Le 24 mai 2021, l’Union européenne de radio-télévision, organisatrice de l’Eurovision, annonce que le chanteur a passé un test antidrogue avec un résultat négatif. L’organisation indique aussi avoir analysé les images dans leur contexte, comme le rapporte The Guardian.

Ce qui est établi tient en trois points : démenti, test, résultat négatif communiqué par l’organisation. Sur le plan journalistique, c’est un point final, même si le bruit continue de circuler, surtout quand il touche à la musique et à l’image publique.

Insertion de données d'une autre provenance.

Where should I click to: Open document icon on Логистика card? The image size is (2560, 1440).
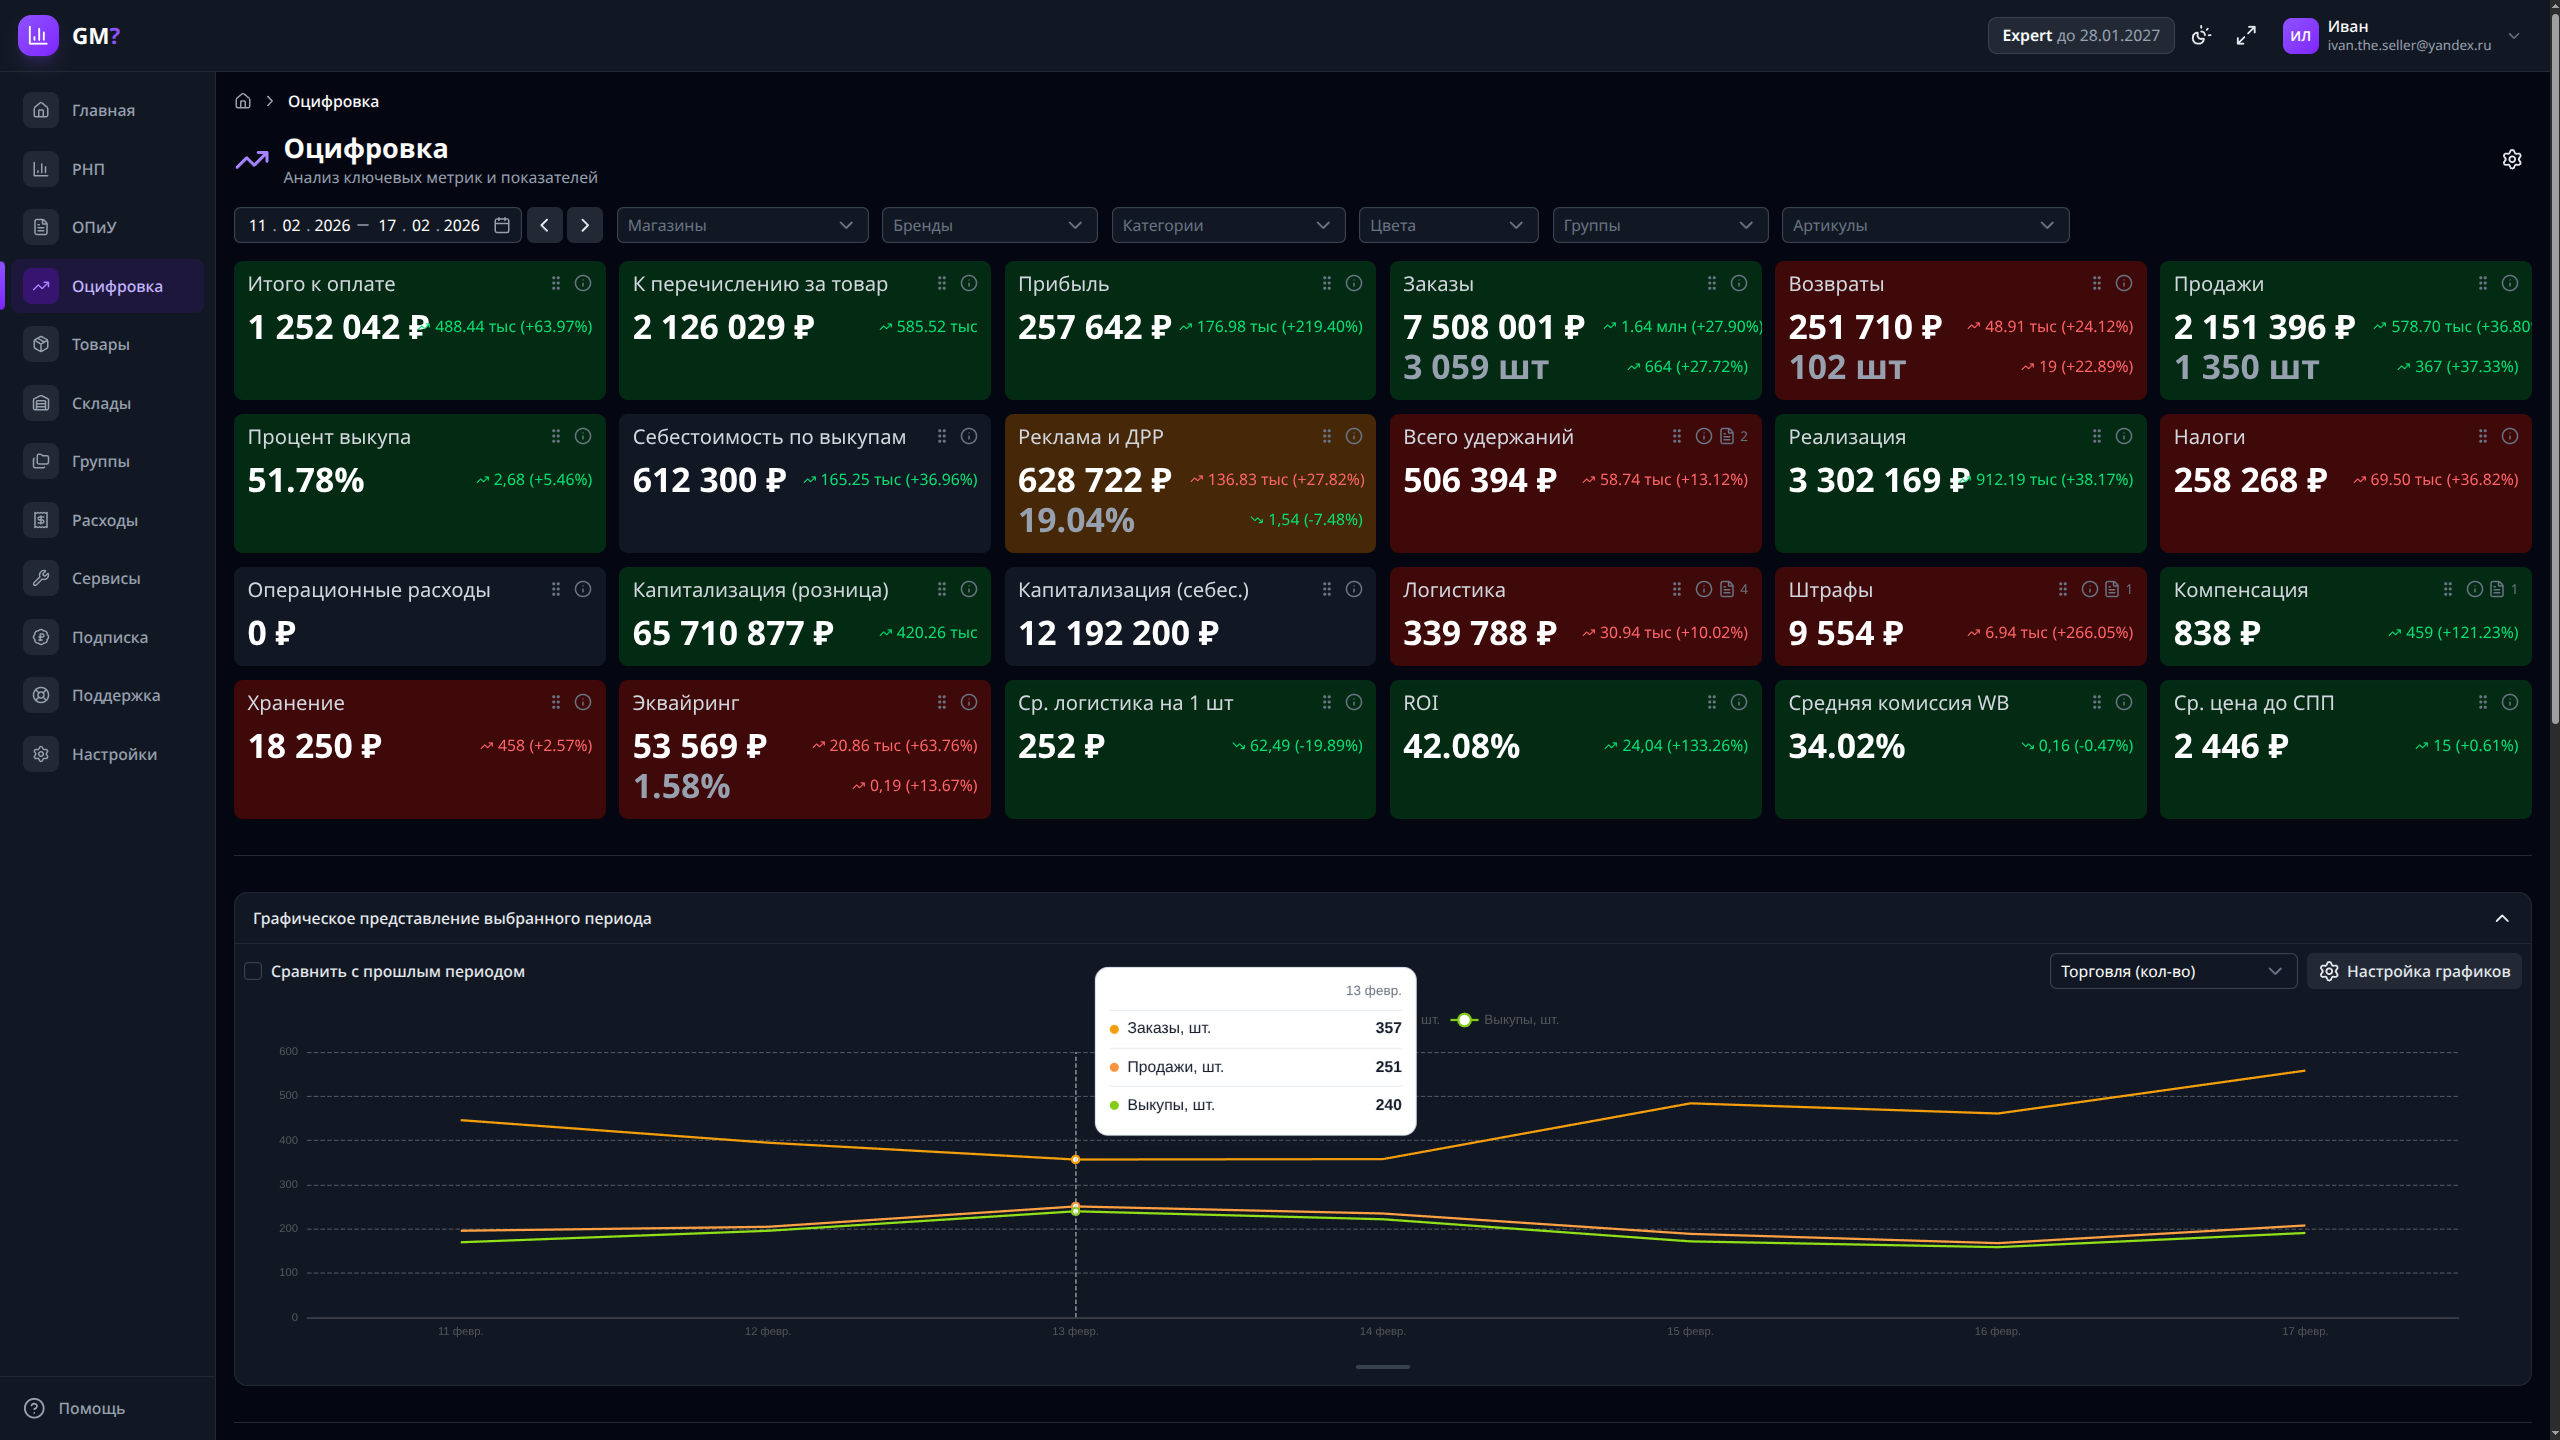pos(1727,590)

Pourquoi cette polémique a autant marqué

D’abord parce que l’Eurovision est un concours d’images autant que de chansons. Tout est filmé, commenté, partagé, et une seconde floue peut fabriquer un récit parallèle, plus simple que la réalité.

Ensuite, parce que les réseaux sociaux fonctionnent comme un tribunal instantané : ils aiment le court, le clair, le choquant. Une séquence remplace un article complet, l’émotion passe devant la vérification, et la nuance arrive quand l’opinion a déjà choisi.

Enfin, parce que Måneskin incarne une victoire rock, explosive, qui bouscule l’idée de la musique “sage” de concours. Ce contraste nourrit des fantasmes, alors qu’il ne prouve rien, et rappelle une chose : le style n’est pas un argument.

Conclusion

Avec le recul, je garde l’image des confettis au sol pendant que les téléphones vibrent déjà. L’Eurovision 2021 a offert une finale forte, et une polémique née d’un plan caméra trop court pour être limpide. Les faits, eux, sont sourcés : démenti, test, résultat négatif confirmé par les organisateurs et relayé par des médias de référence comme Variety.

Les faits, rien que les faits. Et c’est peut-être la petite ironie de cette édition : une chanson gagne en trois minutes, une rumeur tente de prendre la scène en trois secondes.